2020-CS107 / AC207 / CSCI E-207

  • Syllabus
  • Schedule
  • Course Flow
  • Resources
  • Materials
  • Project
Download Notebook


Homework 7¶

Due Thursday, December 3rd 2020 at 11:59 PM.¶

Problem 0: Homework Workflow [10 pts]

Problem 1: Weather Prediction Using a Markov Chain [45 pts]

  • Part A. Implement a Markov chain
  • Part B. Markov chain iterators
  • Part C. Prediction using Markov chain
  • Deliverables summary

Problem 2: Databases [45 pts]

  • Part A. Database schema
  • Part B. Inserting records
  • Part C. Database queries
  • Deliverables summary

Problem 0: Homework Workflow [10 pts]¶

Once you receive HW6 feedback, you will need to merge your HW6-dev branch into master.

You will earn points for following all stages of the git workflow which involves:

  • 3 pts for merging HW6-dev into master
  • 5 pts for completing HW7 on HW7-dev
  • 2 pts for making a PR on HW7-dev to merge into master Sample Github Submission

Problem 1: Weather Prediction Using a Markov Chain [45 pts]¶

Markov chains are widely used to model and predict discrete events. Underlying Markov chains are Markov processes which make the assumption that the outcome of a future event only depends on the event immediately preceding it. In this problem, we will use a Markov chain to create a basic model for predicting the weather.

Part A: Implement a Markov chain [10 pts]¶

You will complete this part in the files Markov.py and P1A.py.

Example: Toy weather model¶

To begin, let us consider how we can represent weather behaviour as a Markov chain by considering a toy weather model in which the weather behaviour follows the following rules:

  1. A dry day has $0.9$ probability of being followed by a sunny day, and otherwise transitions into a humid day.
  2. A humid day as $0.5$ probability of being followed by a dry day, and otherwise remains humid.
  3. A sunny day has $0.4$ probability of remaining sunny, and otherwise an equal probability of transitioning to a dry day or humid day.
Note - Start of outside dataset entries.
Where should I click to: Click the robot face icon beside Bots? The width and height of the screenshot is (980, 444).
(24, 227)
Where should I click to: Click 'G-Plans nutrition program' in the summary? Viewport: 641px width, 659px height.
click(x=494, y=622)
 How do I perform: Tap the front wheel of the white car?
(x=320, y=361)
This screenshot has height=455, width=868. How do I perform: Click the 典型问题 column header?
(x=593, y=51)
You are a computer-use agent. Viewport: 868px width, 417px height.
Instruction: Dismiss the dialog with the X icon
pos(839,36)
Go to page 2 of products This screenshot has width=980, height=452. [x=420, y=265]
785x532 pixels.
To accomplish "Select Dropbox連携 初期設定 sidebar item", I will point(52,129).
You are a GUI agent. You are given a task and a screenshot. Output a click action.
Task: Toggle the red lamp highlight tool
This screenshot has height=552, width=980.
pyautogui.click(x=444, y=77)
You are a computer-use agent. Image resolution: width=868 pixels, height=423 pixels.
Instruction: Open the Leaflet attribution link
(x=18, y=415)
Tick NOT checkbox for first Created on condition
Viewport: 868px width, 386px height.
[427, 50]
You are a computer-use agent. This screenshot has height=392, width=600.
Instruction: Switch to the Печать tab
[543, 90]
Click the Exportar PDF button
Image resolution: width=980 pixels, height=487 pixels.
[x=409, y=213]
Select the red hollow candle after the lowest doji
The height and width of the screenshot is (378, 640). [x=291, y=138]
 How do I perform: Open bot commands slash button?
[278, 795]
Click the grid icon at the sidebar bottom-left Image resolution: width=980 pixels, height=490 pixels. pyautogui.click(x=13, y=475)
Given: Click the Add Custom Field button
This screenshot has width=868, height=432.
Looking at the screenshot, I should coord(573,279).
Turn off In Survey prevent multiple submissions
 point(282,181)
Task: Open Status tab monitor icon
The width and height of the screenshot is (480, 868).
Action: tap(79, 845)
Notice that the preceding rules can be represented in a Markov chain as follows: Toy Markov

And a transition matrix $P$ of the form: $$\begin{matrix} & \text{Dry} & \text{Humid} & \text{Sunny} \\ \text{Dry} & 0 & 0.1 & 0.9 \\ \text{Humid} & 0.5 & 0.5 & 0 \\ \text{Sunny} & 0.3 & 0.3 & 0.4 \end{matrix}$$

where each matrix element $P_{ij}$ is the probability the weather on the next day is of the $j$-th weather type given that the current day is of the $i$-th weather type (e.g. $P_{dry, humid} = 0.1$).

Thus, in order to calculate the weather probability $N$ days from the current day, we simply sum the probabilities of the conditional events given in the matrix. For example, given that the current day is dry ($i = 1$), the probability of it being humid ($j = 2$) in $N=2$ days is $$\left(M^{2}\right)_{12} = P_{11} P_{12} + P_{12} P_{22} + P_{13} P_{32}.$$

Your task: Modified toy weather model¶

In reality, there is a much broader range of weather conditions than just dry, humid, and sunny. Your task is to create a modified version of the toy model above to account for a slightly broader range of weather conditions.

In the weather.csv file accompanying this homework, each row corresponds to one type of weather in the following order.

  1. sunny
  2. cloudy
  3. rainy
  4. snowy
  5. windy
  6. hailing

Each column gives the probability of one type of weather occuring the following day (also in the order above).

As in the example, the $(i, j)$ element is the probability that the $j$-th weather type occurs after the $i$-th weather type; e.g. the $(1, 2)$ element is the probability that a cloudy day occurs after the sunny day. Take a look at the data and verify that if the current day is sunny ($i=1$) the following day will have a $0.4$ probability of being sunny ($j=1$) as well, whereas if the current day is rainy ($i=3$) the following day has a probability $0.05$ of being windy ($j=5$). (You do not need to submit anything for this step; this is just to check that the data is structured as described.)

Having made sure that you understand how the weather data is stored in weather.csv, complete the following steps to create and demo your Markov chain model.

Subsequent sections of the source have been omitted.